To further enhance the upgrade process, the following improvements are planned:

  1. Activation of Auto-Upgrade (Sandbox Clusters):

    Auto-upgrade functionality will be activated for all sandbox clusters, ensuring that they receive automatic upgrades whenever a new version is available. This will help identify any potential compatibility or issues early on in a controlled environment.

  2. Activation of Auto-Upgrade (Production Clusters):

    Once the sandbox upgrade process is completed and validated, auto-upgrade functionality will be activated for all production clusters. This will streamline the upgrade process and ensure that all production clusters are running on the latest version without manual intervention.

  3. Email Notifications for Incoming Upgrades:

    A comprehensive email notification system will be implemented to proactively inform customers about upcoming upgrades for their clusters. This will help them prepare and plan accordingly.
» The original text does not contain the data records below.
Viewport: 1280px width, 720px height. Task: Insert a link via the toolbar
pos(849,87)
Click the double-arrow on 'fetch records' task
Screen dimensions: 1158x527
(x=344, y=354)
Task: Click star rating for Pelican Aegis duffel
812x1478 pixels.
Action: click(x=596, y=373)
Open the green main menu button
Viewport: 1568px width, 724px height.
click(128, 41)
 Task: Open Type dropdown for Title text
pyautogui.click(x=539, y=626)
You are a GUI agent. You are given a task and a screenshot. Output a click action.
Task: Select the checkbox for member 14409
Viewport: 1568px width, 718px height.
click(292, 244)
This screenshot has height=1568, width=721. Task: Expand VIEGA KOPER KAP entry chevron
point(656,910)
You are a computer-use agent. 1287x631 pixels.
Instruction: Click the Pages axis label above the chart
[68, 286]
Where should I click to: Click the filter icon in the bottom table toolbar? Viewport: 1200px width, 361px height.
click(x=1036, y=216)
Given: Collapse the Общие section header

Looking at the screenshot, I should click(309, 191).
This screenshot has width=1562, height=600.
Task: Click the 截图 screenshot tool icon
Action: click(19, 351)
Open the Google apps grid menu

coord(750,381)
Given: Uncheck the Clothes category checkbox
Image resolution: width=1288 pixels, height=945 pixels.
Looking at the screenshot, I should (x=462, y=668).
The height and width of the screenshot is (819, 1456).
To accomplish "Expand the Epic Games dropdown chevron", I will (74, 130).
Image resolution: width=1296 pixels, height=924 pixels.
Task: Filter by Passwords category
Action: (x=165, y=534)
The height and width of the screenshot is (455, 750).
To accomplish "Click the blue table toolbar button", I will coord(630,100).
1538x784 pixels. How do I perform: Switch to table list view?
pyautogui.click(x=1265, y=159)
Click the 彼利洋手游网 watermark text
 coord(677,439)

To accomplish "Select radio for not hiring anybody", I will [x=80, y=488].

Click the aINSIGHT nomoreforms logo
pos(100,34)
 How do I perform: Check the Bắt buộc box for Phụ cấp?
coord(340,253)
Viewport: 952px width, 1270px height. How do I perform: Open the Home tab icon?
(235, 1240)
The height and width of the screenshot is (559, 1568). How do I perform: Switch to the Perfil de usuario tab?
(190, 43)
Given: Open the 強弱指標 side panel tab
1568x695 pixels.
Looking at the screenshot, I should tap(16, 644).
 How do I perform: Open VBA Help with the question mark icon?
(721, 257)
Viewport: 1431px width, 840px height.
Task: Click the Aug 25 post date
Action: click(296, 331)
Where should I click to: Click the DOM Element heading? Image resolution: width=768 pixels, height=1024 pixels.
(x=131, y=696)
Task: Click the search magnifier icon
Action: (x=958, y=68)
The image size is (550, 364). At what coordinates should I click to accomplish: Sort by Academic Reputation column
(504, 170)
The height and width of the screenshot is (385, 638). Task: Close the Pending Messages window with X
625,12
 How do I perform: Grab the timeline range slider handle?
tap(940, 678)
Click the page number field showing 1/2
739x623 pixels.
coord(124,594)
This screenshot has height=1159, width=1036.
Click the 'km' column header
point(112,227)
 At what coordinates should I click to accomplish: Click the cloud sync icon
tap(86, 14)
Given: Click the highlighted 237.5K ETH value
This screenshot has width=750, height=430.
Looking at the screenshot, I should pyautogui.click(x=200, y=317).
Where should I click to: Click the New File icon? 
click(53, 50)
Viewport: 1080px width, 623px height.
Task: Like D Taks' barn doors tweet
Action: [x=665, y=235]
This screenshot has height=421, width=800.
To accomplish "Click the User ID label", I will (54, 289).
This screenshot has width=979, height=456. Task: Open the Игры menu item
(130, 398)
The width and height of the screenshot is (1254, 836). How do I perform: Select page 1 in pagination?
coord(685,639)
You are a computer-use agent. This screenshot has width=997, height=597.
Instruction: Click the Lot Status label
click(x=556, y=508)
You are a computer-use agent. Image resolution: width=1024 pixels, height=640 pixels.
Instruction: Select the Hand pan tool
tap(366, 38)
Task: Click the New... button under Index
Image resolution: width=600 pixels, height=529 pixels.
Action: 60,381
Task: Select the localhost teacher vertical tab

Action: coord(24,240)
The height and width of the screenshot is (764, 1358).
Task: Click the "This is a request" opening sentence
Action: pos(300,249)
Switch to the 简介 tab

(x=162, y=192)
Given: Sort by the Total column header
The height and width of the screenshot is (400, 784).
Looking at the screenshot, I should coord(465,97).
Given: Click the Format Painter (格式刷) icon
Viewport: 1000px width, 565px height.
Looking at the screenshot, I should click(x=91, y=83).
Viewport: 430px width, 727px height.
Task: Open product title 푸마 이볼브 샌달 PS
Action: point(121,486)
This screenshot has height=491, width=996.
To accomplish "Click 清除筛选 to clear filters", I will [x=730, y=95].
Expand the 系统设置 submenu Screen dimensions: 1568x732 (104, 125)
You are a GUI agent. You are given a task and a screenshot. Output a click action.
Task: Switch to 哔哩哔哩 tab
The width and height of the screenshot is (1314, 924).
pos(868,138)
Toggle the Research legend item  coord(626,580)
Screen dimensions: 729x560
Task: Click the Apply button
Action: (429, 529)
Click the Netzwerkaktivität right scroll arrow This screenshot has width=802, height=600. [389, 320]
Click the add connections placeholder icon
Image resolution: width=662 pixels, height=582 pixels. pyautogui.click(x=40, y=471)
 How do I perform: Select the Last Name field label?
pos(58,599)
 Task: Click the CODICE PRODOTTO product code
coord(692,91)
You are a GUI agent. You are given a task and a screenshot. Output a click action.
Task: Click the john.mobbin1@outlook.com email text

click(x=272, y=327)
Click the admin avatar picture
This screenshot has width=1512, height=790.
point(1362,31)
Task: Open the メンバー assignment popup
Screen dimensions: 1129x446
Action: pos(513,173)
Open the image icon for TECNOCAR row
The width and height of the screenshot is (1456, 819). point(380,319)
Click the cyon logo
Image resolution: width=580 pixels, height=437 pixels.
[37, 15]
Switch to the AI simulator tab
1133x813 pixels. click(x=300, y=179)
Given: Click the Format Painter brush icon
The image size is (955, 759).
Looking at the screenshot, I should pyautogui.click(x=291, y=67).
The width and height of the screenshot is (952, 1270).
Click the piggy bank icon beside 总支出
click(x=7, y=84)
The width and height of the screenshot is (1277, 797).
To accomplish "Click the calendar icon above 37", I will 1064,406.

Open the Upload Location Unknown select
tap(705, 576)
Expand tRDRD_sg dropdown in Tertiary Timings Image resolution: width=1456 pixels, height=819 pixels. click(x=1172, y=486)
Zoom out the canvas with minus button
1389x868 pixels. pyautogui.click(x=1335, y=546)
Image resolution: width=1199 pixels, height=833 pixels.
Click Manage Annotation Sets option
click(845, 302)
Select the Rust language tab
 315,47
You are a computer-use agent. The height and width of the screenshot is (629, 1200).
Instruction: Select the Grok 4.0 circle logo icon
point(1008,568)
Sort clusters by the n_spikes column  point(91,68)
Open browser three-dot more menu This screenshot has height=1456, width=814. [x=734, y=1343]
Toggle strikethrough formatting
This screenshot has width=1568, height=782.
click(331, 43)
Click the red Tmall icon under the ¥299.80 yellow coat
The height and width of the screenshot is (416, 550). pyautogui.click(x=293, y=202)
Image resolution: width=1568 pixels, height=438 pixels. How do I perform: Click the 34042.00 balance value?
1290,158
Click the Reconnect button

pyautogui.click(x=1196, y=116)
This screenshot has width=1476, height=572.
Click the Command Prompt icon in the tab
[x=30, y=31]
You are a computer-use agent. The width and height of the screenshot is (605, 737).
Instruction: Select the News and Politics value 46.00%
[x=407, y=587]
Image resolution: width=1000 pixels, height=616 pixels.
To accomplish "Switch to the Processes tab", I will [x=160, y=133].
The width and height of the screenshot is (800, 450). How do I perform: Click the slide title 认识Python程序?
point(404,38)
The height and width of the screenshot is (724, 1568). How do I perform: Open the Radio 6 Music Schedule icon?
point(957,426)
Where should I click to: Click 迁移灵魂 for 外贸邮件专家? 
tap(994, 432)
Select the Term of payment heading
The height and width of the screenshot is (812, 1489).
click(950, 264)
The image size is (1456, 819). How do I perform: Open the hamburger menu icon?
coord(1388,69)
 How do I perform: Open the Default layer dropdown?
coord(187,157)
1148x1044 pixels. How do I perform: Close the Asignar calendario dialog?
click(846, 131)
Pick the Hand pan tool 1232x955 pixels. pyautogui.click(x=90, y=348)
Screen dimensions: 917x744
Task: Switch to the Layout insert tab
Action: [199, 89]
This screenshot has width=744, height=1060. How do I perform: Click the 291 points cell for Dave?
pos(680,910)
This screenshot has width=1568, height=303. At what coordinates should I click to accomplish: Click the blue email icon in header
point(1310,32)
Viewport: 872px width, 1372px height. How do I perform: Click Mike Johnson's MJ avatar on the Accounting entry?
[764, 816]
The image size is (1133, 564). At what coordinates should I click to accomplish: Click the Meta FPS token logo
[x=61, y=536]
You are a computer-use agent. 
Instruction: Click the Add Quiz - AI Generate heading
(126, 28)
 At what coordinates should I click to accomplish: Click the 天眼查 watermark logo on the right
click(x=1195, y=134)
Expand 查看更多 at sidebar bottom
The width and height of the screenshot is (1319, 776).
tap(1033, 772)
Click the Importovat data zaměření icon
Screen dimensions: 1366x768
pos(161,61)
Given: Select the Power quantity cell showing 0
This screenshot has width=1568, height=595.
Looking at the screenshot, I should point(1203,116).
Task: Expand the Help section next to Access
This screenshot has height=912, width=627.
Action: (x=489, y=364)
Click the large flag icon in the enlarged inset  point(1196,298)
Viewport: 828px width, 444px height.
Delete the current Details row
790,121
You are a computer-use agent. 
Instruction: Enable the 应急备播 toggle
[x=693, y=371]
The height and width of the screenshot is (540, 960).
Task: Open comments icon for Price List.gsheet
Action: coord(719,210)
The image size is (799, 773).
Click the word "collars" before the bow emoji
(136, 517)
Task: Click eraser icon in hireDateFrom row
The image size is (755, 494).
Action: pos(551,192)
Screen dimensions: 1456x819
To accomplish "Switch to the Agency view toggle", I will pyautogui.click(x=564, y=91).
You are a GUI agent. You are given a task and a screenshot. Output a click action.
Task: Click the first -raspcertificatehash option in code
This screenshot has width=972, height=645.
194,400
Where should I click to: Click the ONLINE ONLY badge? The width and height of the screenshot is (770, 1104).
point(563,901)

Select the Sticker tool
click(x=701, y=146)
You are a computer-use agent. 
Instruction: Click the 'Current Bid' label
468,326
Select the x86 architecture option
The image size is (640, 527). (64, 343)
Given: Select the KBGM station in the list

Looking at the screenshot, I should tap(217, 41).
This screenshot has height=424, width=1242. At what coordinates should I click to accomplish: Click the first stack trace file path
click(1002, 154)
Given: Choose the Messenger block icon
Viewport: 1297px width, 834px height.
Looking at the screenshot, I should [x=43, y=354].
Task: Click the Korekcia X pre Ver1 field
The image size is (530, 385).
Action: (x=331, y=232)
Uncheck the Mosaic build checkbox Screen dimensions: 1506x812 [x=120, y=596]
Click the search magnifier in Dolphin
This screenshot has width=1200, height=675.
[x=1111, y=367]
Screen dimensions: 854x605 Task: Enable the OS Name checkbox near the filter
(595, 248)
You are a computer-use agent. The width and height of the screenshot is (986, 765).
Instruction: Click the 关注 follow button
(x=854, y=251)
  4. More Flexible Upgrade Scheduling:

The upgrade scheduling system will be enhanced to provide customers with more options and flexibility. Customers will be able to choose a more restrictive schedule for their cluster upgrades to minimize potential disruptions during critical business operations. These improvements will contribute to a more automated, efficient, and customer-centric upgrade process, ensuring a smoother experience for customers and reducing downtime during the upgrade process.